_Exercise instructions_
Turn every line of the records into a numbered list, skipping blank lines and leaving out the pictures.

_Data supplied_

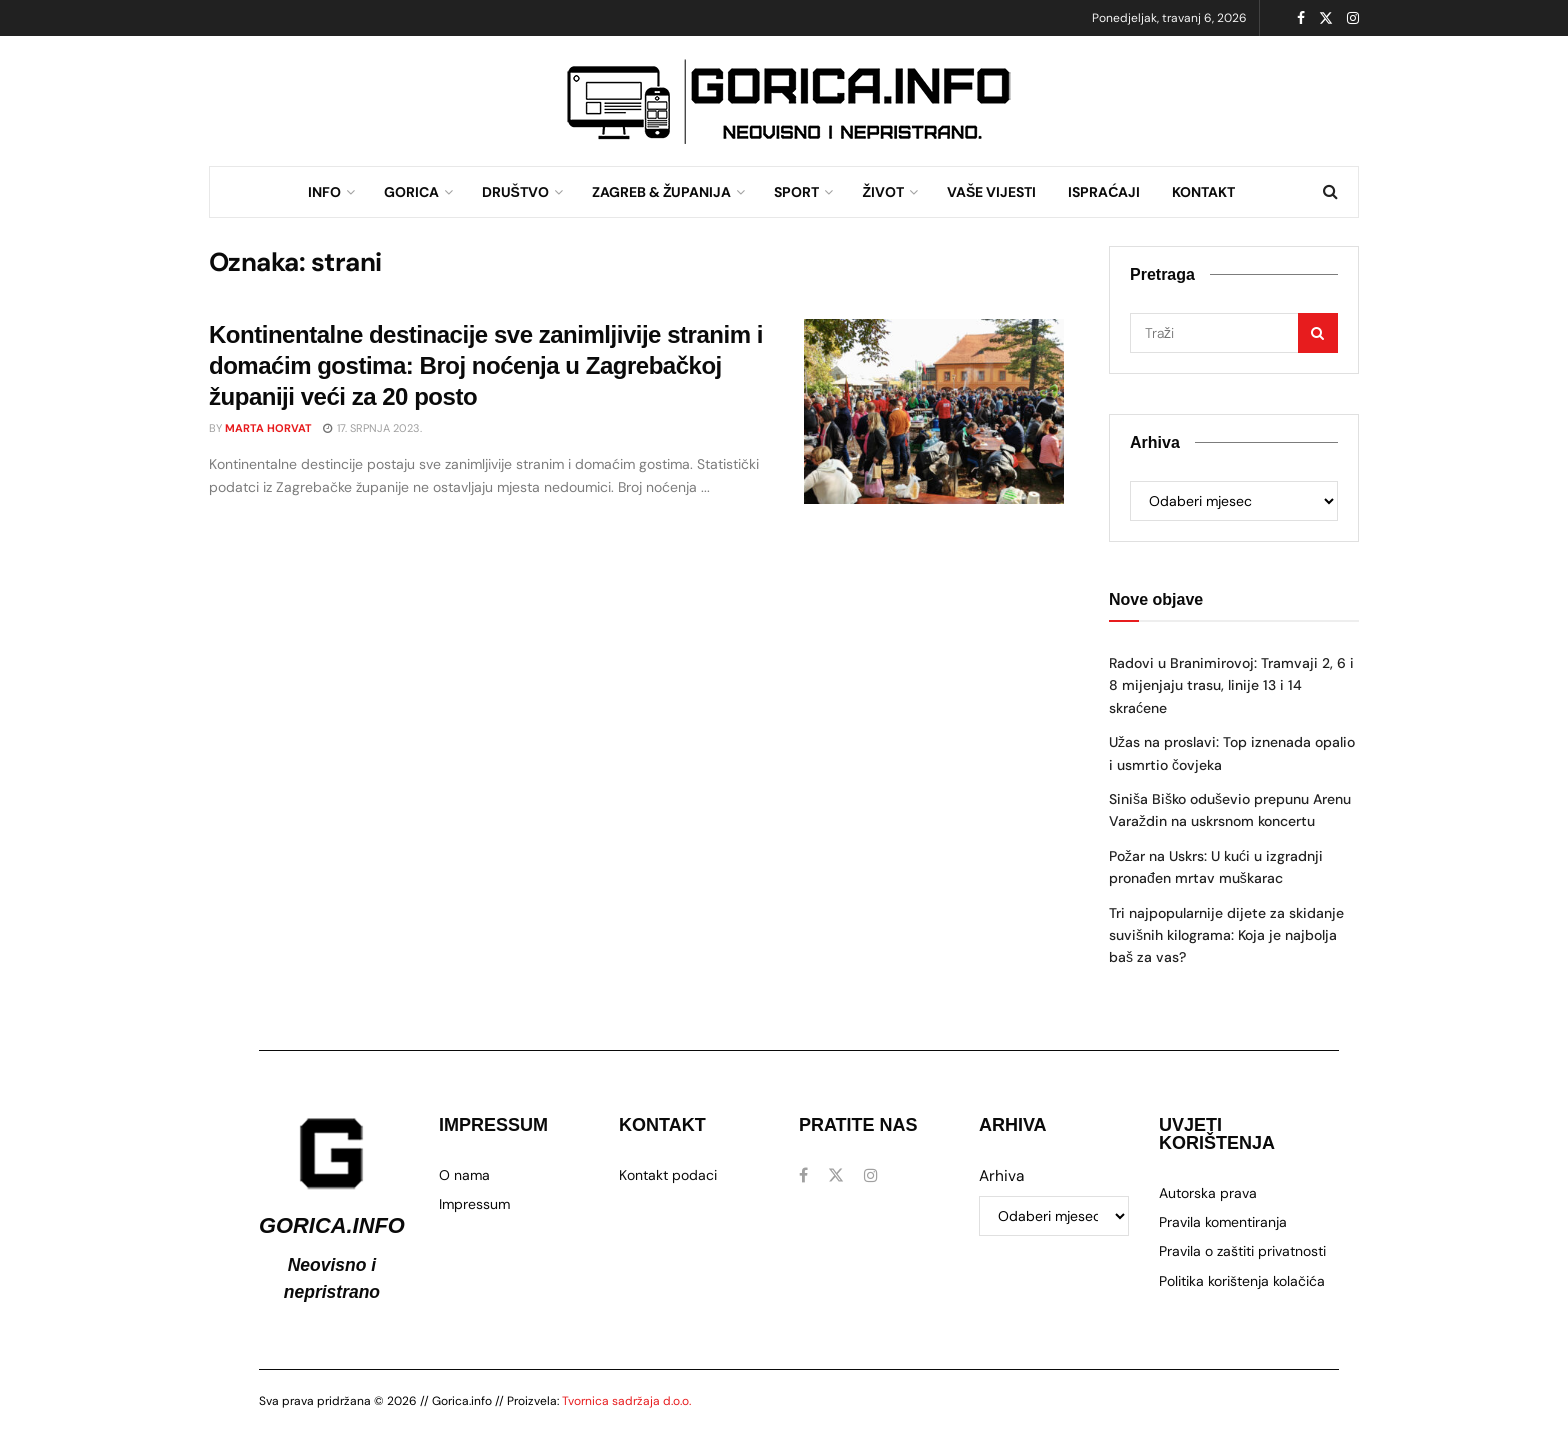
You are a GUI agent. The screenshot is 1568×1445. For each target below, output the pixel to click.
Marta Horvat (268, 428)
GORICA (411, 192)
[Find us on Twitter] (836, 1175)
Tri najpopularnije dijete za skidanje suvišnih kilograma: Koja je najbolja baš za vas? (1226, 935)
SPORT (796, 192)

_Problem solution_
1. You are a GUI agent. The screenshot is 1568×1445. For each target below, output the pixel to click.
2. Marta Horvat (268, 428)
3. GORICA (411, 192)
4. [Find us on Twitter] (836, 1175)
5. Tri najpopularnije dijete za skidanje suvišnih kilograma: Koja je najbolja baš za vas? (1226, 935)
6. SPORT (796, 192)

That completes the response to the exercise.